Monday, November 19, 2012

Cowan Creek Winter Cultural Practices

Cowan Creek Winter Cultural Practices
Prepared by Craig Loving, Cowan Creek Superintendent
This year we have altered our agronomic plan for the winter months to provide optimal turf health without affecting playability.  The ultimate goal during the harsh months of the winter and early spring is to provide air movement and water infiltration to the roots to prevent sealing off at the surface.  There are still subsurface drainage issues that need to be attacked over time due to improper drainage construction, but hopefully we can prevent most of the issues that arise using a different technique, while still maintaining a consistent ball roll.
Last year’s cultural practices to prevent and recover from weak areas on the greens were absolutely needed, but due to abnormal temperatures and being more aggressive than needed, we had extreme difficulty recovering turf using these practices.  This year we plan on aerifying greens using a 1/8” pencil tine on an as needed basis.  This process is much less aggressive than the Planet Air or even a star-tine, but will still be very effective in accomplishing our goals.  Both the Planet Air and the star-tine are great ways for opening up air pockets below the surface, but generally require topdressing afterwards to fill in the voids.  This practice works extremely well when the grass is actively growing, but in the colder months may take weeks to recover, if at all.

(star-tine holes after 1 week, no topdressing)
We ran a trial on the lower chipping green using both the star-tine and the 1/8” pencil tine.  The holes marked with the red circles are examples of what the star-tine leaves behind.  As we stated earlier, with a light topdressing and ideal growing conditions, this is a great practice to maintain because the recovery is quick and there is very little impact on playability.  However, when the growth slows down, these areas recover much more slowly.   


 The green boxes display the holes left by an 1/8” needle tine.  These tines are much less destructive to the turf, but still very effective.  We ran a Salsco tournament roller after we aerified with the 1/8” pencil tine, and the results had virtually no impact to the ball roll.

This photo was taken to compare the size of the two tines relative to the soil profile.  The target depth for aerification (marked by the blue line) is just below the root zone.  The darker area in the picture can sometimes build up excessive thatch, organic matter and anaerobic materials that will impede air and water movement through the soil profile.  The goal is to poke through this area to prevent sealing off on the surface.  As you can see from this photo, the pencil tine is much thinner than the star-tine.

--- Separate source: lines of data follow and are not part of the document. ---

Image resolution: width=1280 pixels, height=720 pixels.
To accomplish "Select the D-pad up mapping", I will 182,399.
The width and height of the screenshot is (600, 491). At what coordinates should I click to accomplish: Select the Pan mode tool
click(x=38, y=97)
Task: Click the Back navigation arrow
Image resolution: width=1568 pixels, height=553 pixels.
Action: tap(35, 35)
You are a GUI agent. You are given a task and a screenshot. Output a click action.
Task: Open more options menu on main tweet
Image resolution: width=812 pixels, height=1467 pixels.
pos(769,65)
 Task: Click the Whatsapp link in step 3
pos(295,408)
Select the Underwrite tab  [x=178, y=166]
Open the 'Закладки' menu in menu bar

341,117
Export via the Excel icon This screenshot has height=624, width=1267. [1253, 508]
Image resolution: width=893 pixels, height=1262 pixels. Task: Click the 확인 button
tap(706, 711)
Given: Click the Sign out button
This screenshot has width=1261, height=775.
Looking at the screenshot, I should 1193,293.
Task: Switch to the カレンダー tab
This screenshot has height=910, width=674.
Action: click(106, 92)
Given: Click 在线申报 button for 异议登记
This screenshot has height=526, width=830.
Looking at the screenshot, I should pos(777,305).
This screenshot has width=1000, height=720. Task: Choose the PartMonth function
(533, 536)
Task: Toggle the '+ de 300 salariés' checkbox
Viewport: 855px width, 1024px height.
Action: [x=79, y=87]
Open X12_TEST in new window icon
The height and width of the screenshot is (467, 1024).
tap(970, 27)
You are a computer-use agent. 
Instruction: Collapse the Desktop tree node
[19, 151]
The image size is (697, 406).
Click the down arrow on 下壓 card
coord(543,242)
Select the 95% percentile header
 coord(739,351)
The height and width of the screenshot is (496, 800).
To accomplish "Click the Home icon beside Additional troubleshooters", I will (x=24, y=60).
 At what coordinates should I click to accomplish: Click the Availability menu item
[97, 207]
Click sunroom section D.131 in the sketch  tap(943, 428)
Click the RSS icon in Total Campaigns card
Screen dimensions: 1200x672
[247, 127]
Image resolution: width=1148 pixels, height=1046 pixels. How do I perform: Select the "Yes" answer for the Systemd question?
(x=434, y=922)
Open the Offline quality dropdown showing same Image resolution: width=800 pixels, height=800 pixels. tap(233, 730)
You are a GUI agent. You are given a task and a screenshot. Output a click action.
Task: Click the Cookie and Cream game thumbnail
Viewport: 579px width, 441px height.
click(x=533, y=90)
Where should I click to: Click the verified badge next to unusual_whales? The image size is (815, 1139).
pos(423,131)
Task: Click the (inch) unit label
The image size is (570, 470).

Here are two more photos showing the comparative difference between the two tines.  In the 2nd photo, the red circle represents the size of the hole the star-tine leaves.  The green box represents what an 1/8” pencil tine leaves.  Theoretically, the larger hole promotes more air and water movement.  However, if we use smaller holes and increase the frequency of our aerifications we can attain the same goal without affecting playability whatsoever. 
We plan on beginning this practice very soon, in addition to very light topdressings throughout the winter (to decrease thatch buildup), with hopes that next year’s spring transition from dormant to actively growing turf runs much more seamlessly.